(PROBLEM DESCRIPTION): The reply should hold every line of the data, unchanged and complete.

··· DATA FOR THE TASK

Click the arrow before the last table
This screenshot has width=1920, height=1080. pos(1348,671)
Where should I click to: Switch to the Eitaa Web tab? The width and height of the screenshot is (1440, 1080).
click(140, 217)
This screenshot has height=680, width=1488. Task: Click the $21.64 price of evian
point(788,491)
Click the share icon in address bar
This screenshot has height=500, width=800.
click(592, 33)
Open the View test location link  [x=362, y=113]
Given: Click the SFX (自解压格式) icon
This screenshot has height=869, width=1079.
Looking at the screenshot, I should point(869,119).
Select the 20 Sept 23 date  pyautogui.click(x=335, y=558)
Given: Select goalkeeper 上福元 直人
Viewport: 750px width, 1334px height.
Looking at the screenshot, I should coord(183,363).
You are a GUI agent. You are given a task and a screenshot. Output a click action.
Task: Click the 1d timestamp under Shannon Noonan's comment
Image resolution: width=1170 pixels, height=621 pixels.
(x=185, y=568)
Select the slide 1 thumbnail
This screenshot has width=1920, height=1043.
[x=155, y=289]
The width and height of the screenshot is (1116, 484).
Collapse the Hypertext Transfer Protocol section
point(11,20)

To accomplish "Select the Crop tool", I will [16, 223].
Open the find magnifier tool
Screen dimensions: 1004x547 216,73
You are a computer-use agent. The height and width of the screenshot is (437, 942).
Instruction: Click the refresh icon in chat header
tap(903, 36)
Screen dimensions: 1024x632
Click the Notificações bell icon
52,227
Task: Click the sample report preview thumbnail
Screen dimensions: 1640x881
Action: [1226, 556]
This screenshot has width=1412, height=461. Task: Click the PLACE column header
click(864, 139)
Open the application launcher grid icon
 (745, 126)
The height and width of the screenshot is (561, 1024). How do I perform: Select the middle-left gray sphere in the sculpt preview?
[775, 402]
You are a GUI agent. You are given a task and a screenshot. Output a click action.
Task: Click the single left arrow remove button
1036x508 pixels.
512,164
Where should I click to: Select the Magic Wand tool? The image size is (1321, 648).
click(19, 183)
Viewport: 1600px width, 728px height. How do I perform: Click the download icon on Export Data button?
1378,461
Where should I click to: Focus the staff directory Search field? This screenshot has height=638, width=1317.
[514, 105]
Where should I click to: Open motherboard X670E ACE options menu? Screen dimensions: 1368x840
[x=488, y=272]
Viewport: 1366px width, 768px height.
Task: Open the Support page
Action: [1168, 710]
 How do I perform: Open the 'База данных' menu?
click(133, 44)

······

(FINISHED EXERCISE):
Click the arrow before the last table
This screenshot has width=1920, height=1080. pos(1348,671)
Where should I click to: Switch to the Eitaa Web tab? The width and height of the screenshot is (1440, 1080).
click(140, 217)
This screenshot has height=680, width=1488. Task: Click the $21.64 price of evian
point(788,491)
Click the share icon in address bar
This screenshot has height=500, width=800.
click(592, 33)
Open the View test location link  [x=362, y=113]
Given: Click the SFX (自解压格式) icon
This screenshot has height=869, width=1079.
Looking at the screenshot, I should point(869,119).
Select the 20 Sept 23 date  pyautogui.click(x=335, y=558)
Given: Select goalkeeper 上福元 直人
Viewport: 750px width, 1334px height.
Looking at the screenshot, I should coord(183,363).
You are a GUI agent. You are given a task and a screenshot. Output a click action.
Task: Click the 1d timestamp under Shannon Noonan's comment
Image resolution: width=1170 pixels, height=621 pixels.
(x=185, y=568)
Select the slide 1 thumbnail
This screenshot has width=1920, height=1043.
[x=155, y=289]
The width and height of the screenshot is (1116, 484).
Collapse the Hypertext Transfer Protocol section
point(11,20)

To accomplish "Select the Crop tool", I will [16, 223].
Open the find magnifier tool
Screen dimensions: 1004x547 216,73
You are a computer-use agent. The height and width of the screenshot is (437, 942).
Instruction: Click the refresh icon in chat header
tap(903, 36)
Screen dimensions: 1024x632
Click the Notificações bell icon
52,227
Task: Click the sample report preview thumbnail
Screen dimensions: 1640x881
Action: [1226, 556]
This screenshot has width=1412, height=461. Task: Click the PLACE column header
click(864, 139)
Open the application launcher grid icon
 (745, 126)
The height and width of the screenshot is (561, 1024). How do I perform: Select the middle-left gray sphere in the sculpt preview?
[775, 402]
You are a GUI agent. You are given a task and a screenshot. Output a click action.
Task: Click the single left arrow remove button
1036x508 pixels.
512,164
Where should I click to: Select the Magic Wand tool? The image size is (1321, 648).
click(19, 183)
Viewport: 1600px width, 728px height. How do I perform: Click the download icon on Export Data button?
1378,461
Where should I click to: Focus the staff directory Search field? This screenshot has height=638, width=1317.
[514, 105]
Where should I click to: Open motherboard X670E ACE options menu? Screen dimensions: 1368x840
[x=488, y=272]
Viewport: 1366px width, 768px height.
Task: Open the Support page
Action: [1168, 710]
 How do I perform: Open the 'База данных' menu?
click(133, 44)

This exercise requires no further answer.